Broadband Internet for all Europeans: Commission launches debate on future of universal service

How can the EU achieve that all Europeans – from the North of Finland to the South of Italy, from the Western Ireland to Eastern Romania – have access to broadband Internet? This is the main question raised in a Commission report today. From 2003-2007 broadband use in the EU tripled to 36% of households. However, 7% of the EU's population are still not connected (30% in rural areas). There are striking gaps in the EU: 100% of the population is covered in Denmark, Luxembourg and Belgium, but more than 60% in Romania (75% in rural areas) do not have broadband access. Even in strong economies such as Italy and Germany, 18% and 12% respectively of the rural population are not covered. With broadband increasingly important in daily life, policy tools like radio spectrum management and mobile satellite services should accompany a broad debate about the universal service in telecoms – a safety net guaranteeing a minimum level of services, such as connection to a phone network and basic Internet access, filling basic needs that the market does not.

"High-speed Internet is the passport to the Information Society and an essential condition for economic growth. This is why it is this Commission's policy to make broadband Internet for all Europeans happen by 2010", said EU Telecoms Commissioner Viviane Reding. "A lot has been achieved over the past four years, and new tools, such as Satellite Broadband, are well on track. It is also good news that the 8 best EU countries far outperform the US in broadband take up. But take up requires access, and is not there in parts of the EU. We need to combine all efforts to make sure that all citizens can get connected soon."

The Commission today published a report showing that competitive markets for broadband Internet are providing EU citizens widespread and affordable access. However, further efforts are needed to ensure Broadband for All. So far, the EU has stimulated broadband with the following 3 tools:

(1) Telecoms rules for more competition and investment. Europe has almost 100 million broadband lines in January 2008 and a growth rate of 20%, with 52,000 new lines connected daily in 2007 (IP/08/460). Last week, the Commission published further regulatory guidance on ensuring competition and investment for optical fibre networks (IP/08/1370).

(2) A new system to stimulate mobile satellite services, which can deliver broadband via satellite across the EU, was set up this summer. The European Parliament and the Council created a one-stop shop for authorising such services: instead of 27 procedures, mobile satellite operators now apply to the Commission (IP/08/1250).

(3) In November 2007, the Commission made proposals for reform of radio spectrum management to free resources for new wireless services (IP/07/1677), which were mostly endorsed by the European Parliament on 24 September (MEMO/08/581). If the Council also accept this new form of spectrum management, the Digital Dividend – extra radio spectrum available after the move from analogue to digital TV – can be used for new wireless broadband services, and not just new TV channels.

Raw records -
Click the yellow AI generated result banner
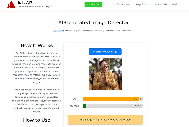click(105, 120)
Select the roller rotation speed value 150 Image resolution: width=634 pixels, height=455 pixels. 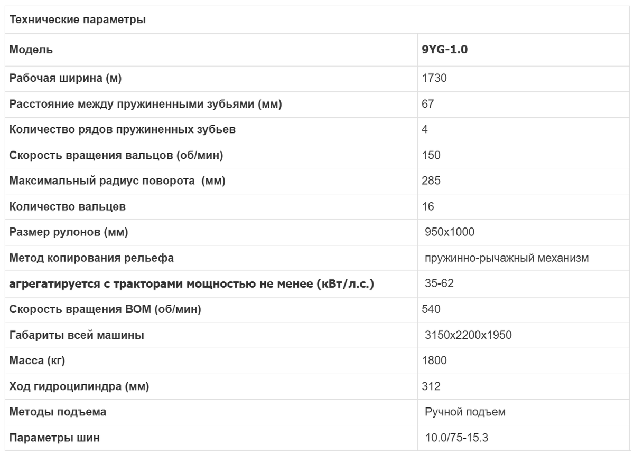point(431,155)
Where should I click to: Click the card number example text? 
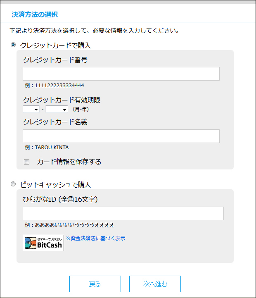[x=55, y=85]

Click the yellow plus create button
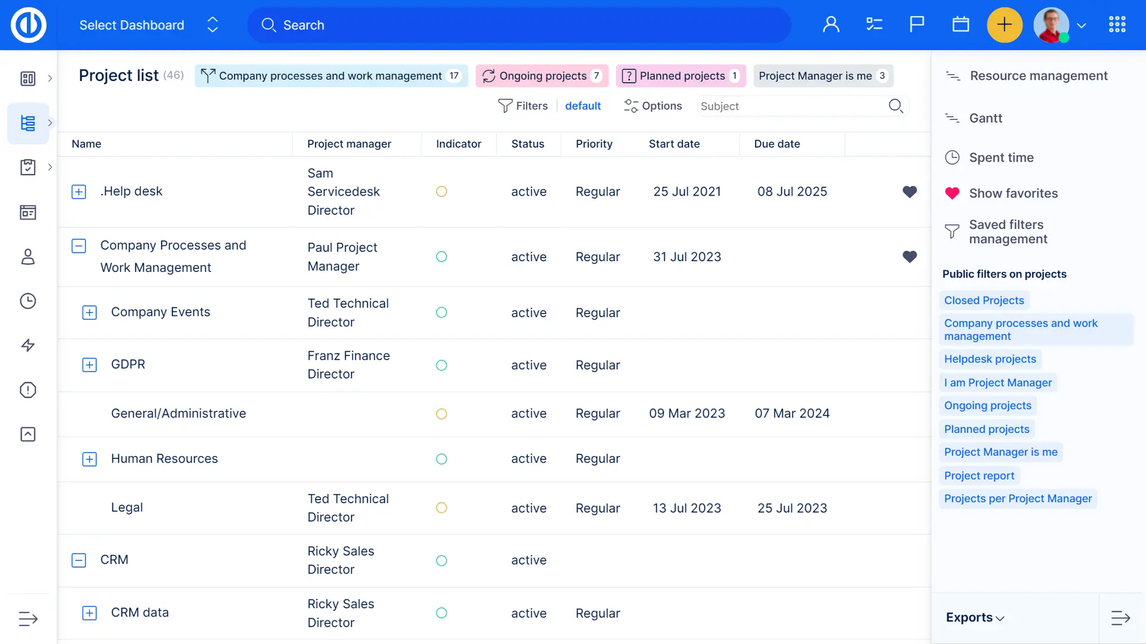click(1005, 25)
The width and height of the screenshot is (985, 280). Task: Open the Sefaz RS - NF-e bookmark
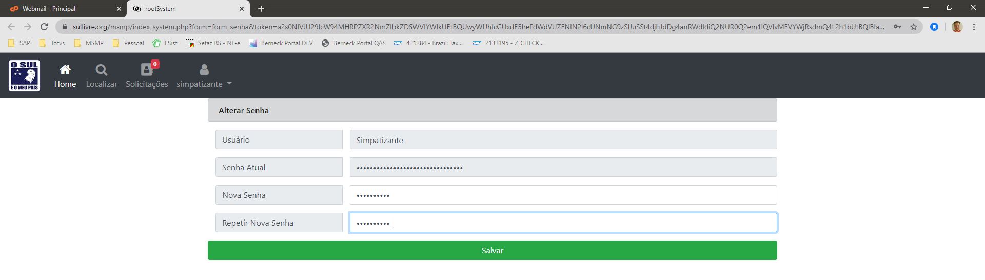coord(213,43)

...

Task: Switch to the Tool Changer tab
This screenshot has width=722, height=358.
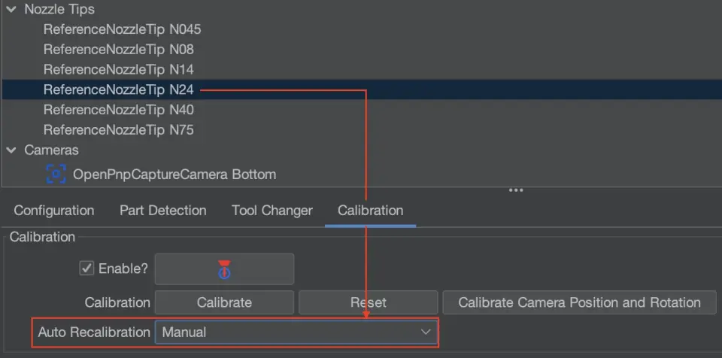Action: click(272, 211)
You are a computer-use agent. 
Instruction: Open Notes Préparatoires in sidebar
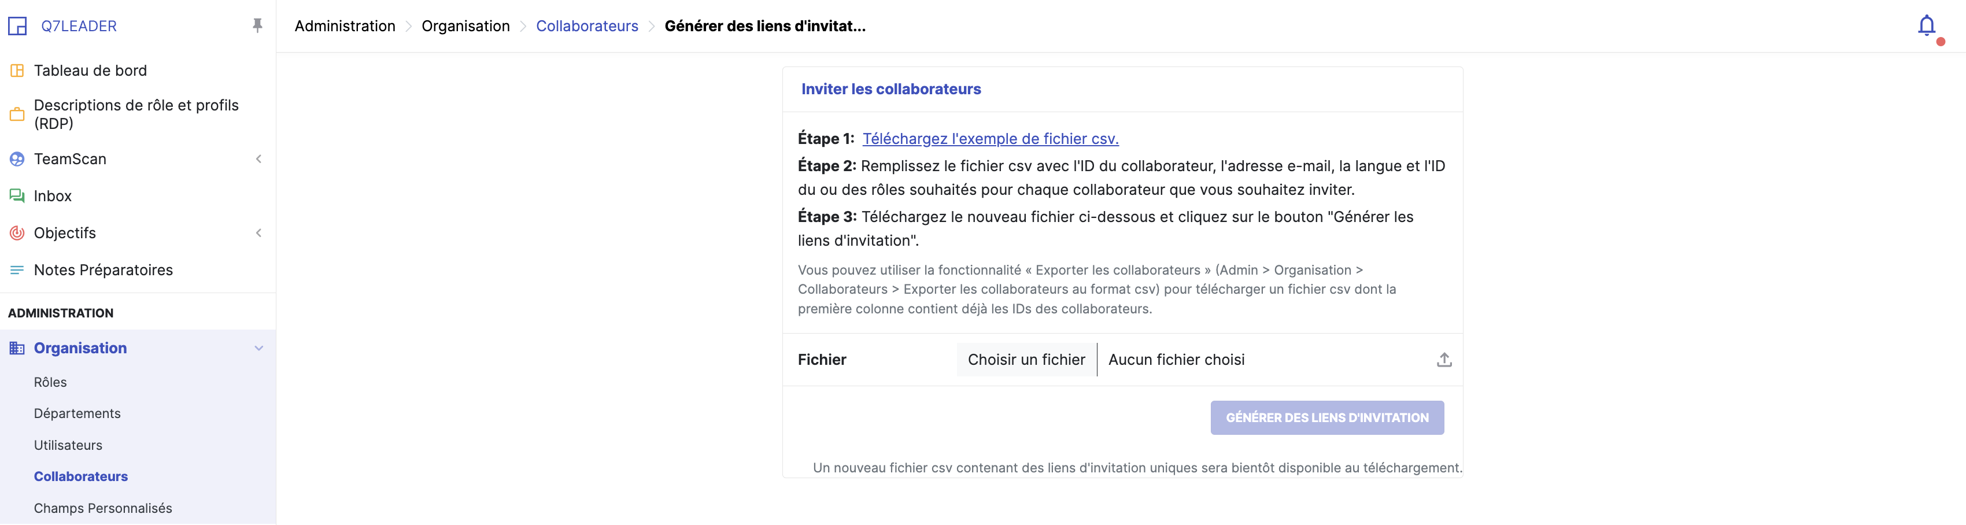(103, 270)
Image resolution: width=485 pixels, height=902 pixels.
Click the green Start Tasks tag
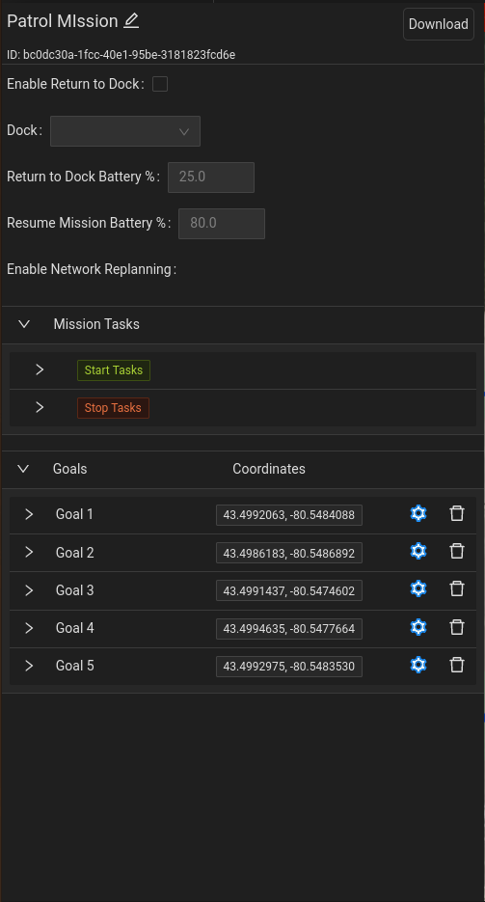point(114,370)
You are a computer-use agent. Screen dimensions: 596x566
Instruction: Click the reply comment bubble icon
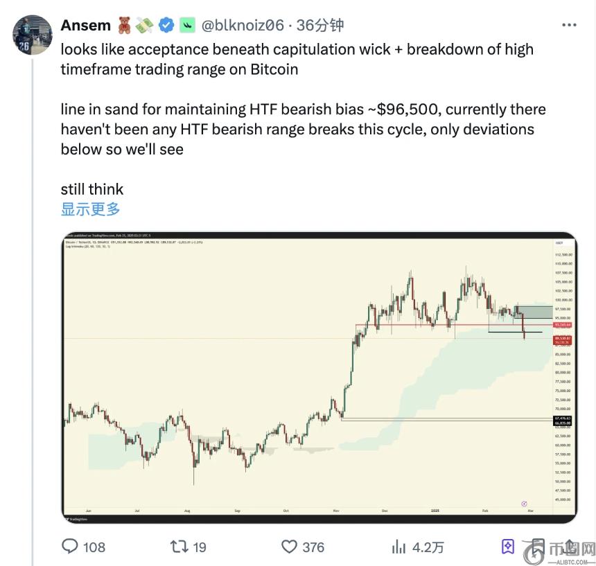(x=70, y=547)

==

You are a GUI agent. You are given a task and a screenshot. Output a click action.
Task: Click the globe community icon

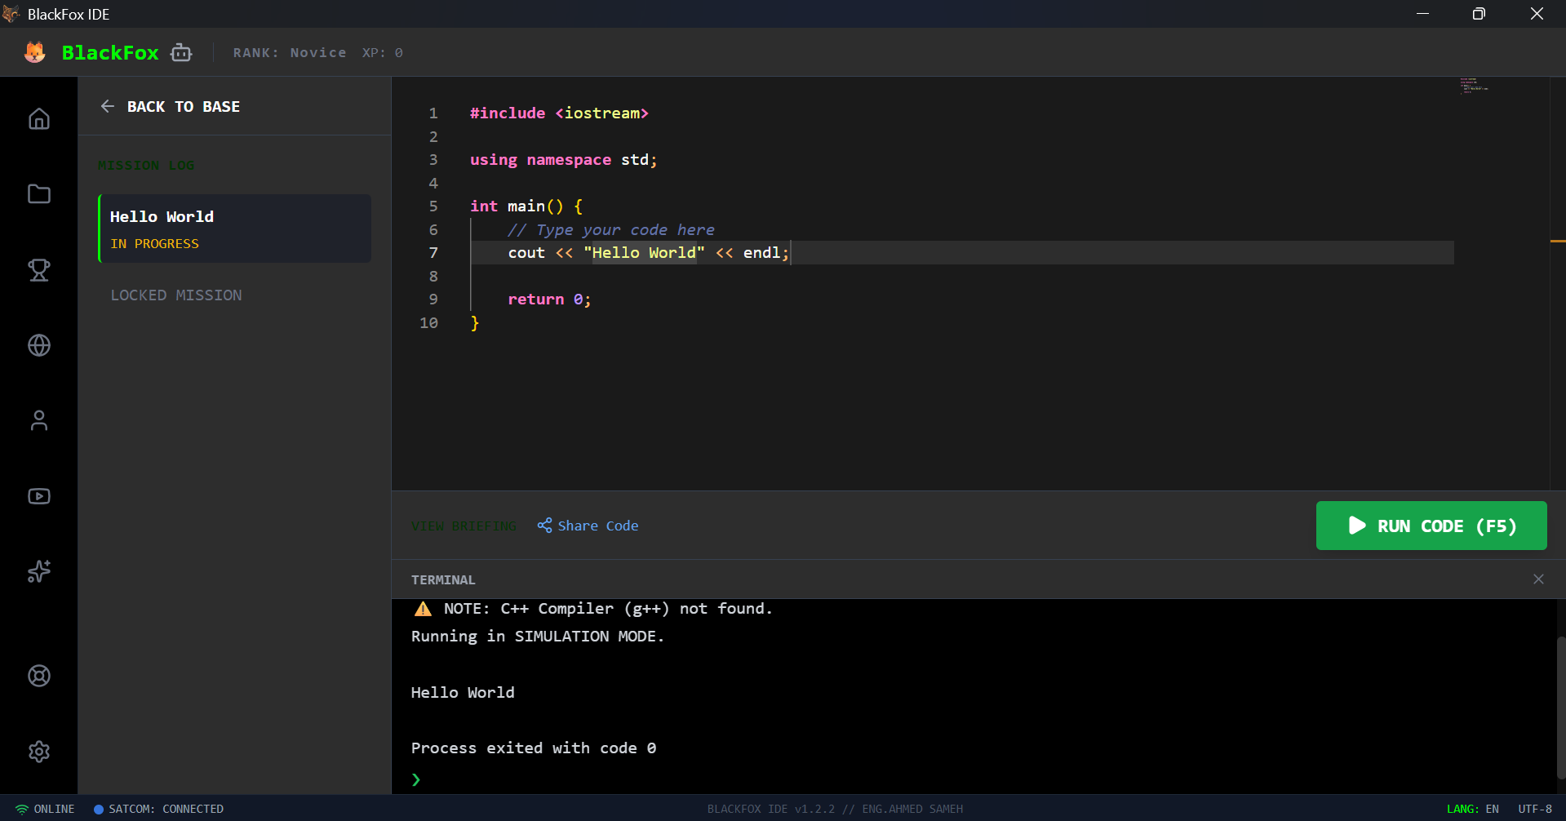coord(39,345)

What to work on -
- A) According to the press release on broadband, about how many broadband lines did Europe have in January 2008?
- B) Say whether each statement agrees with the press release on broadband, answering yes or no and quoting the words of the release that decide it: (i) Broadband use in the EU tripled between 2003 and 2007. (ii) Mobile satellite operators must still go through 27 separate procedures. (iii) The European Parliament rejected most of the Commission's spectrum reform proposals.

In response -
- A) Almost 100 million.

- B)
(i) Yes: "From 2003-2007 broadband use in the EU tripled to 36% of households."
(ii) No: "instead of 27 procedures, mobile satellite operators now apply to the Commission"
(iii) No: "which were mostly endorsed by the European Parliament on 24 September"